The durability of an eggshell is as crucial as its functioning in terms of air, water and heat. It has to withstand external impact as well as the weight of the incubating parent.
A closer examination reveals that eggs are designed for sufficient durability. God created smaller and larger eggs different from one another. Eggs of larger birds are usually harder and less flexible whereas eggs of smaller birds are softer and more elastic.

The diagram to the side depicts the structure of the eggshell.
Chicken eggs are rigid and rough, but they do not break when falling over one another. The rigid shell also protects them from attack. If smaller eggs were to be as rigid and rough as the chicken egg, they would have broken much easier. Studies show smaller eggs are not rigid, but sturdy and flexible, which prevents them from breaking under impact.

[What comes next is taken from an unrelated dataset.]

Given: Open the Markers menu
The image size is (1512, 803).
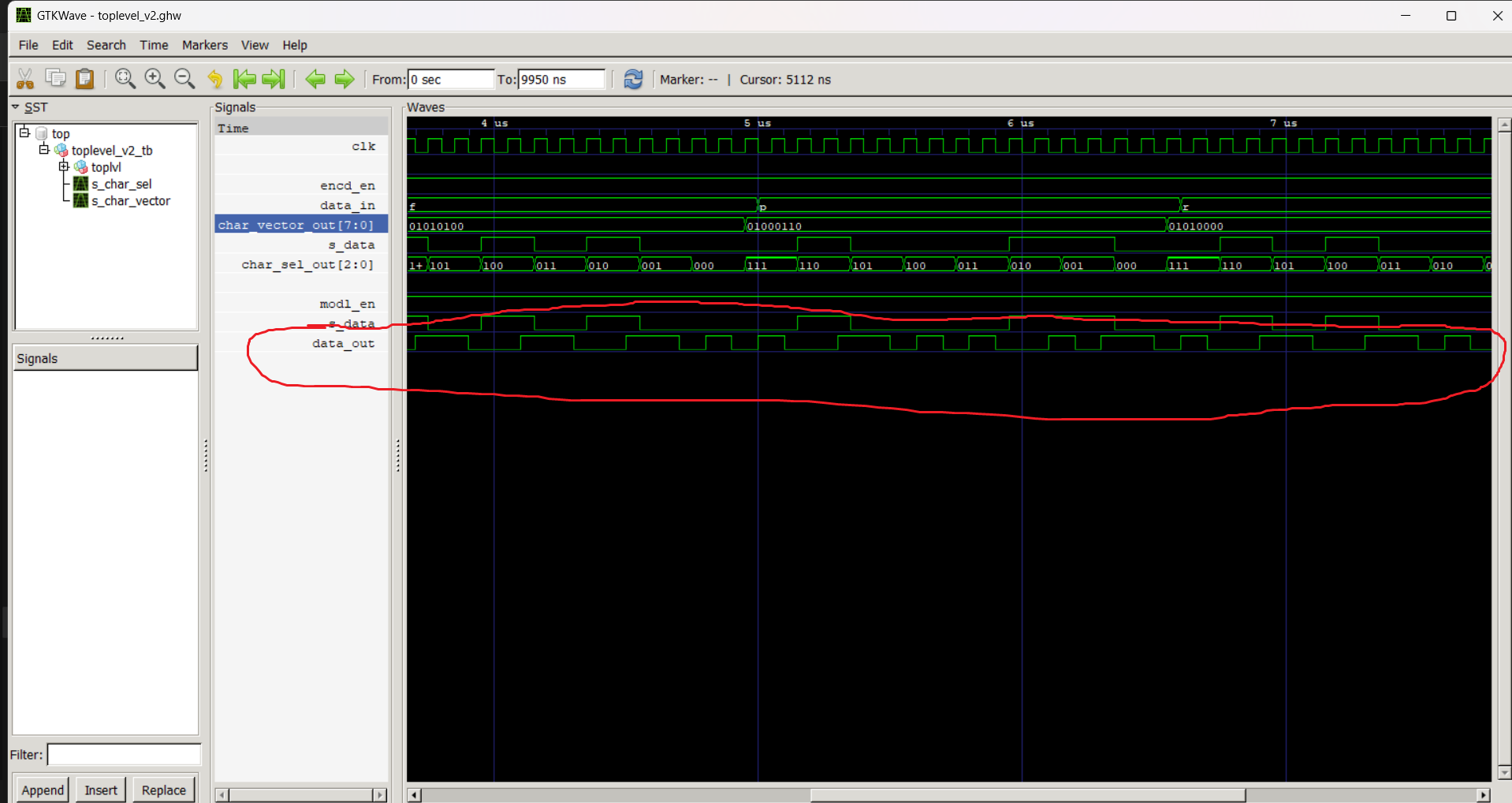Looking at the screenshot, I should pyautogui.click(x=204, y=45).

The flexibility in the structure of an egg not only serves to protect the chick but also determines the way that the chick hatches it. A chick that will come out of a rigid and rough shell only needs to open a couple of holes at the blunt end of the egg before pushing its head and legs out. The chick meets the world by lifting the hat-shaped end cover that is formed by the cracks connecting these holes.25

The figure above shows the shell of the loon egg laid on wet and muddy ground. The shell is covered with a layer called the "inorganic spheres layer", which prevents the pores from closing and the chick from suffocating.The eggs of birds living under different conditions vary as well. The figure above shows the section of an eggshell of the egg of a rainbird. The specially crystallised outer layer protects the egg, where it is laid in a gravel bed, against impact and scratches.